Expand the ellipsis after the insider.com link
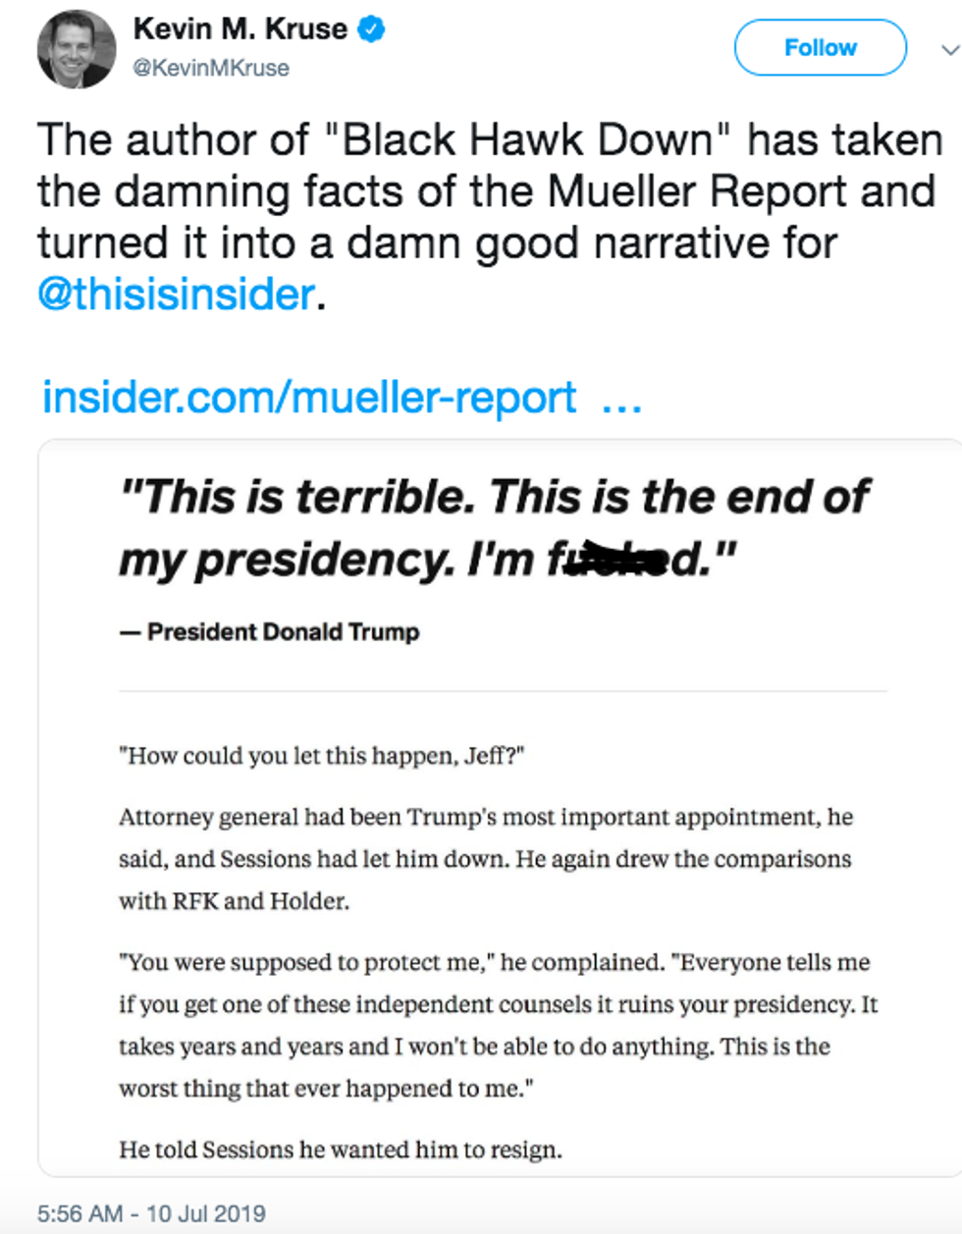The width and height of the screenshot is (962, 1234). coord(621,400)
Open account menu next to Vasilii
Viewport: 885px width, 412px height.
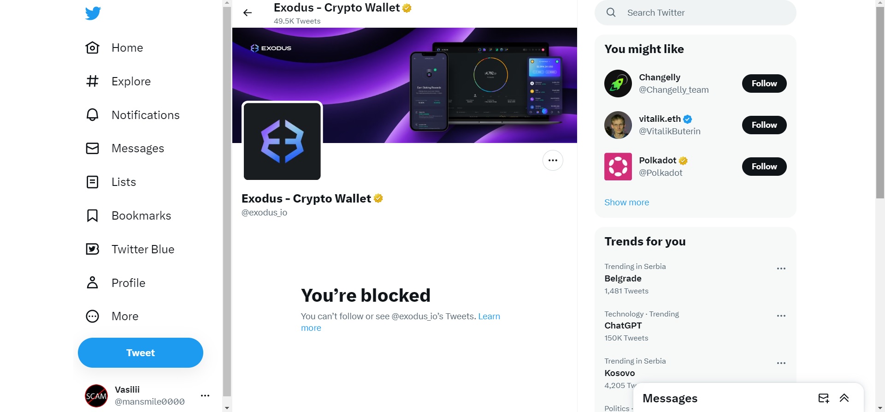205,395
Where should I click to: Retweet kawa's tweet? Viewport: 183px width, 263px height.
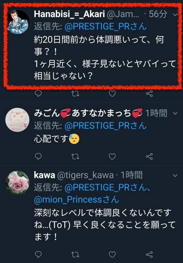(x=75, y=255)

==*==

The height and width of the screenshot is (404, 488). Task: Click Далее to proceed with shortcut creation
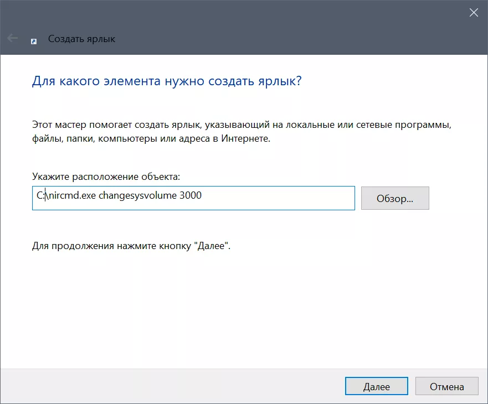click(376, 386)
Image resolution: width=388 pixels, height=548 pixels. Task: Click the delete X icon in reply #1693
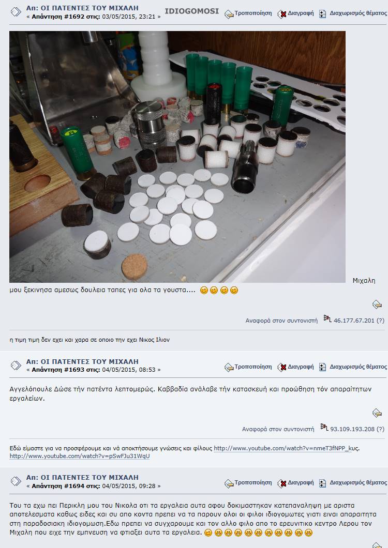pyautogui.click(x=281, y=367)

==*==

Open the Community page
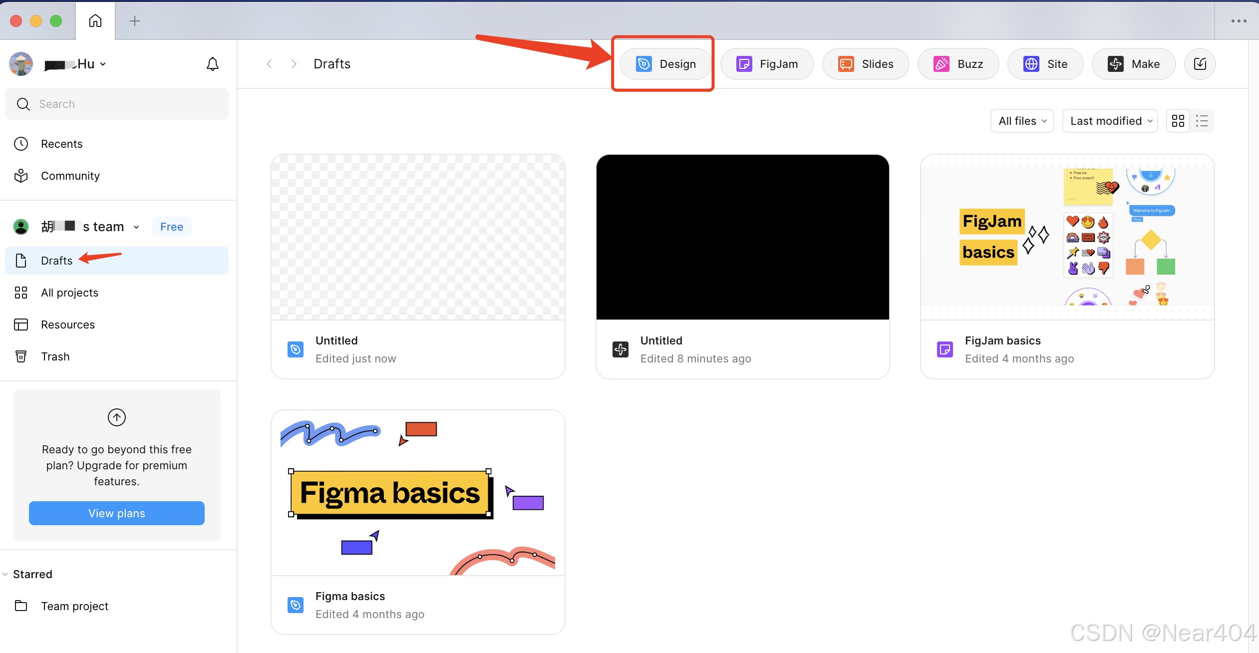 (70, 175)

==*==

PROMPT -
Convert the rows starting at the line that contains "Image resolution: width=388" and ending at the line that contains "pyautogui.click(x=281, y=367)" into a JSON list of strings, one string per line, with blank lines omitted. Leave the pictures out of the list.

EXPECTED ANSWER -
[
  "Image resolution: width=388 pixels, height=548 pixels. Task: Click the delete X icon in reply #1693",
  "pyautogui.click(x=281, y=367)"
]